Technical strategy#

We make a few base assumptions about the kind of infrastructure we will focus on in this pilot. Here are several major components.

Where to deploy the infrastructure#

We’ll focus our deployments on major commercial cloud providers. These are the most likely places for organizations to want to run cloud infrastructure, and are the most scalable and sustainable. In addition, getting Jupyter infrastructure to run well on all of the major cloud providers will have a large impact on a community’s right to replicate.

We’ll focus on the following cloud providers:

  • Google Cloud

  • Amazon Web Services

  • Microsoft Azure

In the short term, we favor deploying hubs on Google Cloud Platform. This is because GCP has the most stable Kubernetes offering of all of the cloud providers. We follow team guidelines for when to deploy new Kubernetes clusters. For new hubs that don’t require their own Kubernetes cluster, we plan to run them on Google Cloud until our team has capacity to run more infrastructure across Azure and AWS.

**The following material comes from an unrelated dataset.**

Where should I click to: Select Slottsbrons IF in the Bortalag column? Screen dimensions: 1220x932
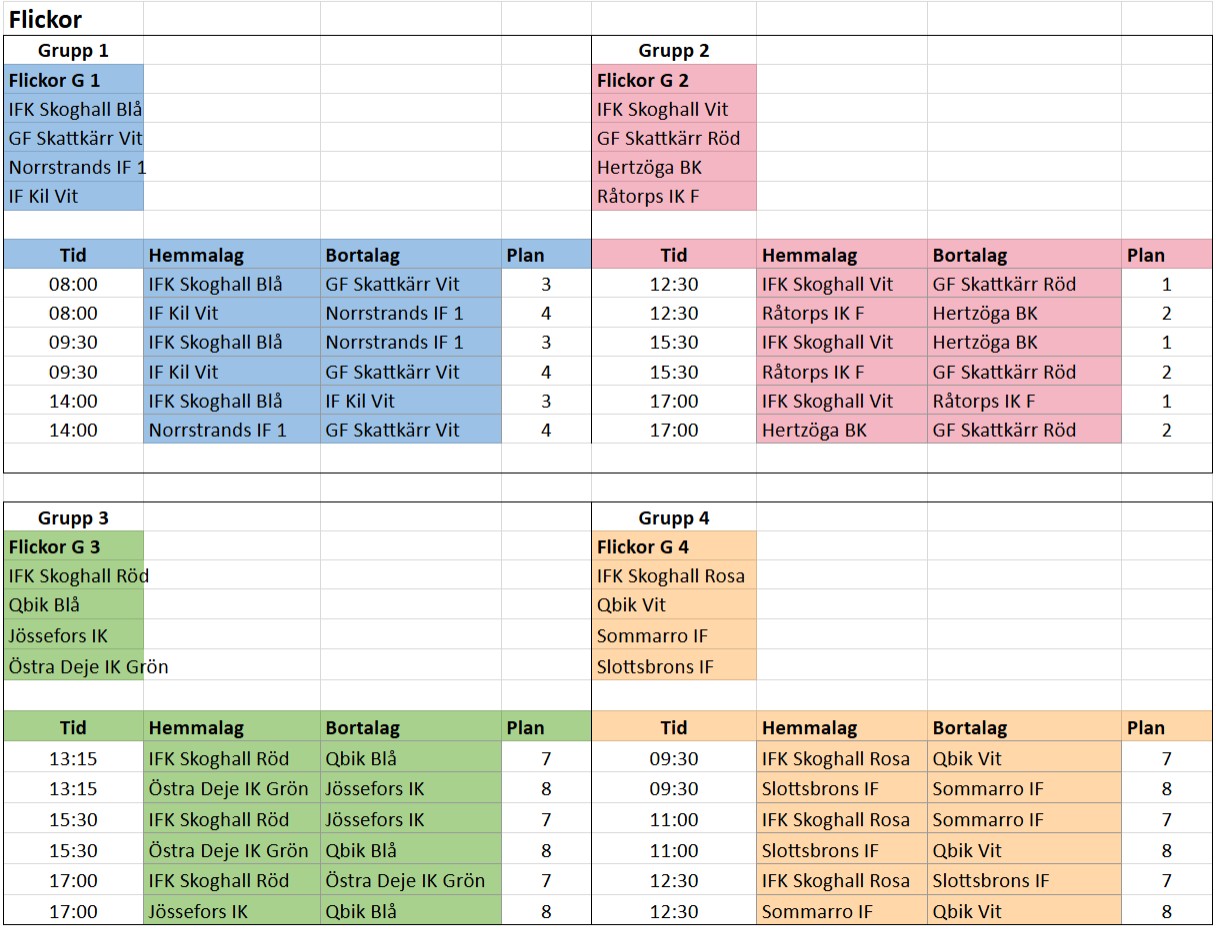pyautogui.click(x=991, y=881)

Why Jupyter and JupyterHub?#

  • The Jupyter ecosystem is a collection of building blocks that are highly customizable and composable. They are popular and useful for many use-cases, but still require expertise to customize for a particular need. This is well-suited for 2i2c’s skillset and the kind of service it wishes to provide.

  • Jupyter is a community-led and multi-stakeholder ecosystem that aligns well with 2i2c’s commitment to vendor-agnosticity and the Right to Replicate.

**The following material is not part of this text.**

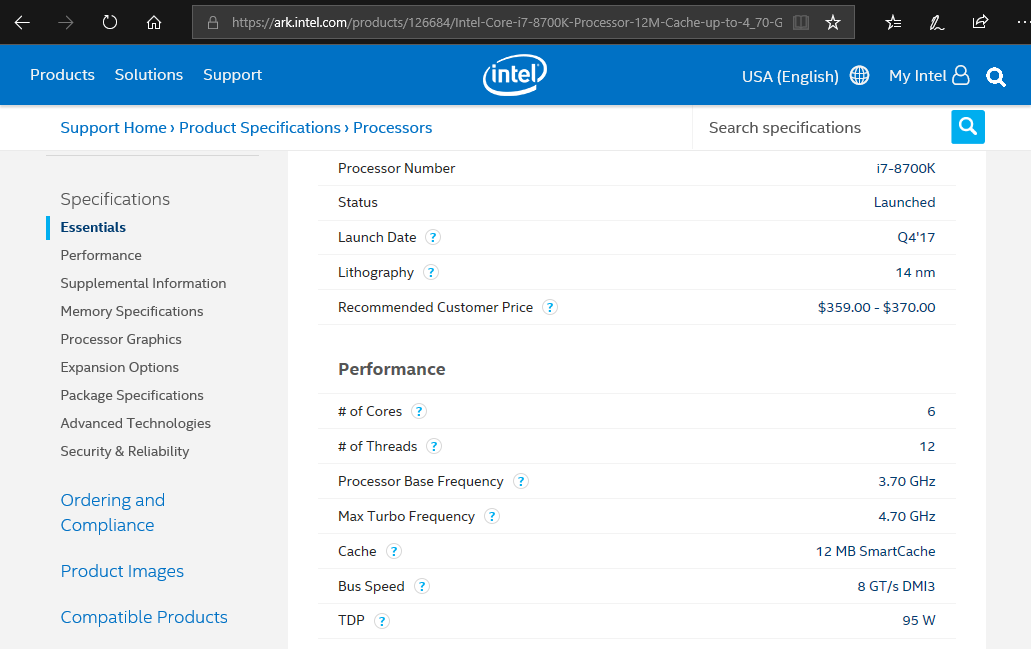Open My Intel account menu

pos(929,76)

  • JupyterHub allows you to access centralized infrastructure for a community, but in a way that gives that community a lot of control over the details. It is a good balance between “SaaS” and “Fully bespoke community infrastructure”. JupyterHub can be deployed via a single repository, but is also deployable by individual people or communities, providing them a clear off-ramp.

Deployment and operations strategy#

Our goal is to provide a service that minimizes infrastructural complexity while providing JupyterHubs that can be used my Communities of Practice independently of one another. We wish to minimize the amount of engineering labor needed to develop and operate these deployments. Below are a few major aspects of the service that we believe provide a good chance of accomplishing these goals:

  • Deploy independent JupyterHubs from a centralized deployment system

  • Use Terraform to build Kubernetes clusters on cloud providers, and Kubernetes as a base to run the actual JupyterHub infrastructure.

  • JupyterHubs should be pre-configured for a use-case, but customizable by the community

  • JupyterHubs will respect the Community’s Right to Replicate

  • JupyterHubs may be more bespoke than is sustainable provided we can learn from them.

  • JupyterHubs should be able to connect with external datasets and services, as the community needs.

  • JupyterHubs should be customizable by the communities they serve, ideally without intervention from a 2i2c Engineer.